Até agora, 5,5 milhões de pessoas morreram em razão da Covid-19. Esse é o número oficial de óbitos atribuídos à pandemia em dois anos. Alguns modelos estatísticos, baseados em aprendizado de máquina, no uso de algoritmos e na análise do total de mortes (atribuídas a qualquer causa) ocorridas em 2020 e 2021, sugerem que o número de óbitos decorrentes da Covid-19 pode ser o dobro ou até quatro vezes maior do que as estatísticas oficiais registram. O Institute for Health Metrics and Evaluation, em Seattle, nos Estados Unidos, e até a revista britânica The Economist, divulgaram recentemente modelos estatísticos que sinalizam esse maior impacto da pandemia na questão dos óbitos.
O espectro da alta transmissibilidade da ômicron aumenta as dificuldades em situações por si só trágicas, como os desastres naturais.
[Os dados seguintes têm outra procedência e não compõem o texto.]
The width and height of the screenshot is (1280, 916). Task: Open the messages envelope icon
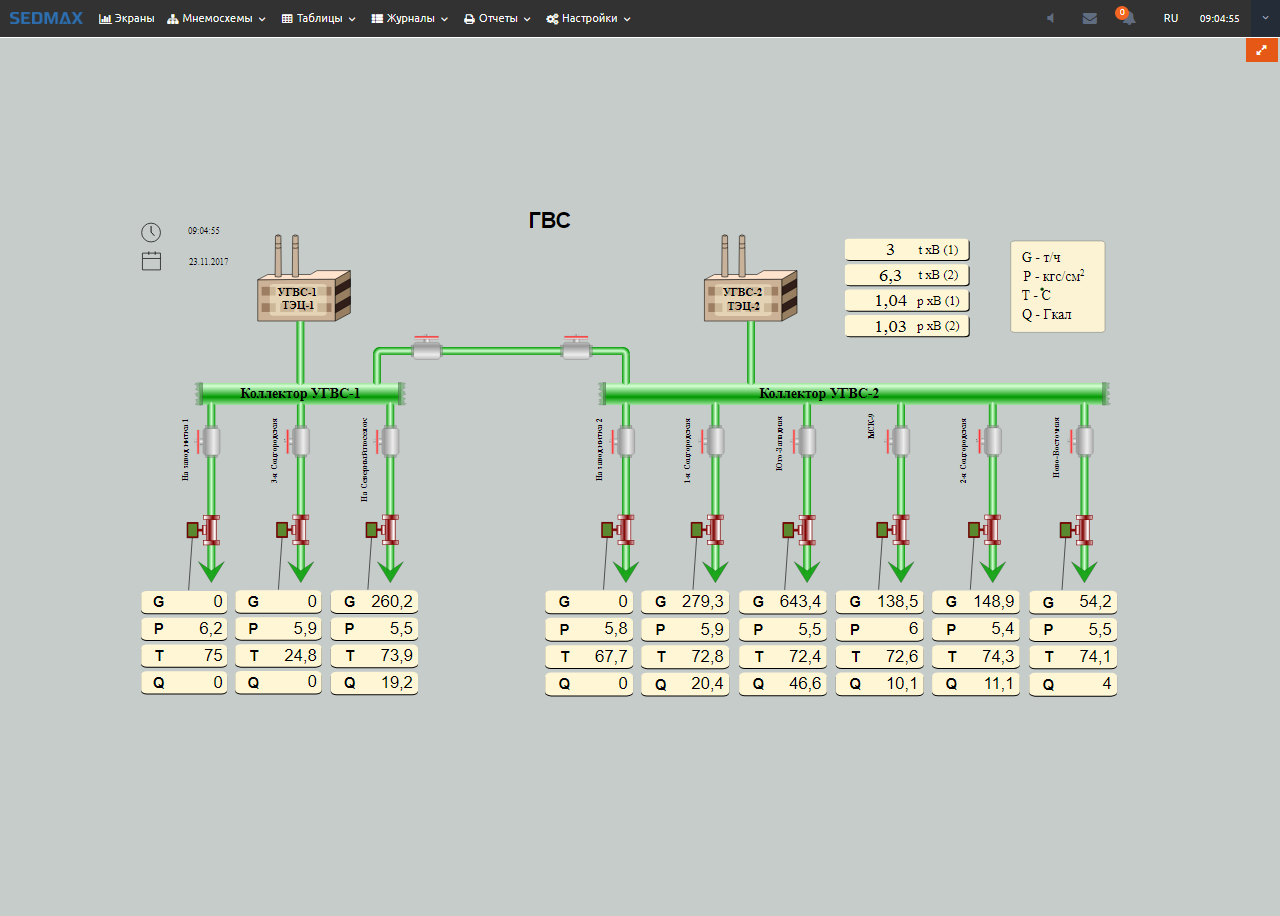tap(1089, 18)
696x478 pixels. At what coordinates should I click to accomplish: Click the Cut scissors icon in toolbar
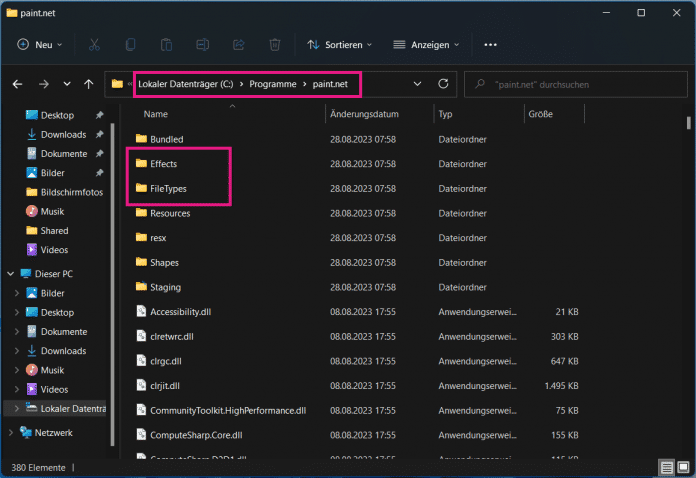click(x=94, y=45)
As autoridades de Tonga – país formado por 170 ilhas do Pacífico Sul fortemente atingido por uma erupção vulcânica e um grande tsunami em 15 de janeiro, que causaram pelo menos três mortes – adotaram uma postura muito cautelosa no recebimento de ajuda internacional para minimizar os estragos do cataclismo. Os tonganeses, que registraram apenas um caso de Covid-19 em outubro passado, querem manter a quarentena de 21 dias para a entrada de estrangeiros no arquipélago e, se possível, evitar qualquer contato direto com pessoas de fora dispostas a ajudá-los.
Com cerca de 60% de seus 100 mil habitantes vacinados com duas doses, Tonga contabiliza apenas um caso de infecção (em outubro passado) e nenhuma morte. A nação insular quer evitar uma repetição do passado, quando a chegada de europeus e outros povos levou doenças, como sarampo e influenza (gripe), para o arquipélago. A exemplo do jovem xavante Davi Seremramiwe, o primeiro brasileiro menor de 11 anos a ser vacinado, crianças e indígenas de todas as partes do globo formam hoje um dos contingentes humanos mais vulneráveis ao vírus da Covid-19.